If you wish to take a picture of a bullet traveling at 500 meters per second, then a very brief flash of light produced by an RC discharge can limit blurring. Assuming 1.00 millimeters of motion during one RC constant is acceptable, and given that the flash is driven by a 600-microfarad capacitor, what is the resistance in the flash tube?
We’ll call the speed at which the bullet is traveling, 500 meters per second, 𝑣. And the acceptable distance of blurred motion, 1.00 millimeters, we’ll call 𝑑. We’re told we have a capacitor with a value of 600 microfarads. We’ll name that value capital 𝐶. We want to solve for the resistance in the flash tube, which we’ll call capital 𝑅.
If we start off drawing a sketch of our bullet’s motion as our bullet travels ahead with a speed 𝑣, we’re told that when we photograph it, an acceptable amount of blurring involves the distance 𝑑 given as 1.00 millimeters. We want to solve for the resistance of the circuit including a capacitor 𝐶, which will allow for a flash whose time constant guarantees that 𝑑 is the maximum amount of motion blur we experience.
The time constant 𝑡 in an RC circuit is equal simply to the product of the resistance and the capacitance in that circuit. We also want to be able to express time 𝑡 in terms of the motion of our bullet. And to do this, we can recall that an object’s average speed 𝑣 is equal to the distance it travels over the time it takes it to travel that distance.
So 𝑣 equals 𝑑 over 𝑡 or 𝑡 equals 𝑑 over 𝑣. In our case, we can also write that this equation is equal to 𝑅 times 𝐶 because we’ve set the condition that our time can be no more than one time constant of our circuit. So we’d like to use this new equation to solve for the resistance in our circuit 𝑅.
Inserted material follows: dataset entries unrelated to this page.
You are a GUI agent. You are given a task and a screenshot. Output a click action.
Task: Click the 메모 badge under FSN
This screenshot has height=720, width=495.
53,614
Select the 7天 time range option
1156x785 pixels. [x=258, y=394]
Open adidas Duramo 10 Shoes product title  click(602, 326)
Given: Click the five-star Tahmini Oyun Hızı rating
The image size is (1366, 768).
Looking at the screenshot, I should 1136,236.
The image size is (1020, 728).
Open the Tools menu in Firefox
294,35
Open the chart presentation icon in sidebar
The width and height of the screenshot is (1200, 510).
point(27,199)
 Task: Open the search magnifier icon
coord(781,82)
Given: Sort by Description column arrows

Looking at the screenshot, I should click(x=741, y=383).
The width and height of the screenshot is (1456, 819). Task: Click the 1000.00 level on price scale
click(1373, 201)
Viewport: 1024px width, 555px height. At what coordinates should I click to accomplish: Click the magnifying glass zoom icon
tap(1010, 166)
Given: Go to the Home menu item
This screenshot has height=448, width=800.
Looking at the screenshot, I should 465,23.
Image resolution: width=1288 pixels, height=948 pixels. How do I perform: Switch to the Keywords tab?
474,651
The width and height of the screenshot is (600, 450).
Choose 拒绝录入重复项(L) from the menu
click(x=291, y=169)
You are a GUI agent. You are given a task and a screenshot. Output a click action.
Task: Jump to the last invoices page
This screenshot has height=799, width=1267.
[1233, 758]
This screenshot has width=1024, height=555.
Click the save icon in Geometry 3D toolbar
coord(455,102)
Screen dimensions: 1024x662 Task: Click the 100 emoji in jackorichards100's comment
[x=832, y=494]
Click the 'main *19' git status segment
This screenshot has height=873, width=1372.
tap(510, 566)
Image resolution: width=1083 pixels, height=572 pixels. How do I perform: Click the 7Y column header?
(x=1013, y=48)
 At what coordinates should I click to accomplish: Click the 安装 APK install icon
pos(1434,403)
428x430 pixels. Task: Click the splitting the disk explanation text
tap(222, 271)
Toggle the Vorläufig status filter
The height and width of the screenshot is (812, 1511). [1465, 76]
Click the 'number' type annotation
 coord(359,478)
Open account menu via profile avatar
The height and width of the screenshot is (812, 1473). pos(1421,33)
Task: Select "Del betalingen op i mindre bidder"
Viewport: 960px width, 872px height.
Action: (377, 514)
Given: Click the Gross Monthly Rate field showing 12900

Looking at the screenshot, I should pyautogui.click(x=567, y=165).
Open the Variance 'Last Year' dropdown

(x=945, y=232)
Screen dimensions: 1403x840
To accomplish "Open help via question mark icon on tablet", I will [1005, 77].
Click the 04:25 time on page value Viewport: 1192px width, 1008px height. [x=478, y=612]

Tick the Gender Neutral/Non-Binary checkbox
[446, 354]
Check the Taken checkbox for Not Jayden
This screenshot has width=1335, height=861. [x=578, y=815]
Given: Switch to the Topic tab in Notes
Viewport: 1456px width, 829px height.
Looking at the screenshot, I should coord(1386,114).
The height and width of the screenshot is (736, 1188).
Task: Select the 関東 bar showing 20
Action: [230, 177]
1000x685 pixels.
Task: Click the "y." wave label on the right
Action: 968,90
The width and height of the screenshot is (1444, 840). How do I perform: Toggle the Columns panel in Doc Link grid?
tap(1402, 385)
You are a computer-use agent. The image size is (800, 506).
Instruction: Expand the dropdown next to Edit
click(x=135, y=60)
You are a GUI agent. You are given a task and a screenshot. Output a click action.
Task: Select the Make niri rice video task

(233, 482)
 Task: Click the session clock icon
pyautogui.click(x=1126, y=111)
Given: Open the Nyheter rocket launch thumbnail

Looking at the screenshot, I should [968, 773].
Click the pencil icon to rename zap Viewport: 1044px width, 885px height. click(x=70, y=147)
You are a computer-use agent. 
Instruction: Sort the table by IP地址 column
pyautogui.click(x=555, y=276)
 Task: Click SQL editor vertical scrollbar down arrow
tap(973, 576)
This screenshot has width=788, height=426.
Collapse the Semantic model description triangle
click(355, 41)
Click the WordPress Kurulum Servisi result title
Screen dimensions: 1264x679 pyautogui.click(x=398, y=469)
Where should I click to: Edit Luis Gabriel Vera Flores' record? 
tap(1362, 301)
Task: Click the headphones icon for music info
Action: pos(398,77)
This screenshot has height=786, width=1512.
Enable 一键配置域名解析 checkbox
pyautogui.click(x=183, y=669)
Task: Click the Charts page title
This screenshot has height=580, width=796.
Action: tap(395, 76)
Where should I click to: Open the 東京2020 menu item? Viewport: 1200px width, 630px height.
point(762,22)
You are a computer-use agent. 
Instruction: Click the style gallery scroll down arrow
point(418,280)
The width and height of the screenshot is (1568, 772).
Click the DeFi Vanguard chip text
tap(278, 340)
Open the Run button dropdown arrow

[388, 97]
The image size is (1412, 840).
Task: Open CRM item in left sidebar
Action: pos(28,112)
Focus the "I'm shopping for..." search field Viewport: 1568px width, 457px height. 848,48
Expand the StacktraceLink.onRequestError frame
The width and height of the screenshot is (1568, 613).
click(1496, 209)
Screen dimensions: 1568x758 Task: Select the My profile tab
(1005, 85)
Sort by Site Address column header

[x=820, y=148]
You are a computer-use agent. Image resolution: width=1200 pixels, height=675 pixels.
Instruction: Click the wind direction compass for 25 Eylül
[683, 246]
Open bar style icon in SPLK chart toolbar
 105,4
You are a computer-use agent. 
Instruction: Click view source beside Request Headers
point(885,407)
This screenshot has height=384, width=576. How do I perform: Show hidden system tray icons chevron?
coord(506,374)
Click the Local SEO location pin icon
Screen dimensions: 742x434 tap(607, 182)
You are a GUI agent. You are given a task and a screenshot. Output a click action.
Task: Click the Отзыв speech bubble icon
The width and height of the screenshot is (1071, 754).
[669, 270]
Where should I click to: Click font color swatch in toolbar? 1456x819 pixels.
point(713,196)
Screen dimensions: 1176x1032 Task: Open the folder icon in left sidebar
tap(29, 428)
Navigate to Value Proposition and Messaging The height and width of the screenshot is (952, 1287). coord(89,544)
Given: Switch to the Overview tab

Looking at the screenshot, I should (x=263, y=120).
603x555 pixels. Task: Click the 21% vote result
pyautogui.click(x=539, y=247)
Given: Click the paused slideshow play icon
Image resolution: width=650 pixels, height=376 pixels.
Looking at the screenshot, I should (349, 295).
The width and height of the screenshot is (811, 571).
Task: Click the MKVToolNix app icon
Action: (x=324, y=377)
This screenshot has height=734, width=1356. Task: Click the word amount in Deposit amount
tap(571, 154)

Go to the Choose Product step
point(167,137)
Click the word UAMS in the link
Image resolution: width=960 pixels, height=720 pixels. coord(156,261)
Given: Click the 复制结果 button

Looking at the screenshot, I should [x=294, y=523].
When we solve for 𝑅, we find it’s equal to the acceptable blurred distance of the bullet 𝑑 divided by its speed 𝑣 multiplied by the capacitance in the circuit 𝐶. All three of these values are given in our problem statement. So we’re now ready to plug in and solve for 𝑅.
When we do plug in, we’re careful to write our distance in units of meters and our capacitance in units of farads. When we enter these values on our calculator, we find that, to three significant figures, 𝑅 equals 3.33 times 10 to the negative third ohms. That’s the resistance we’d need in our circuit in order to be able to photograph this bullet without unacceptable blur.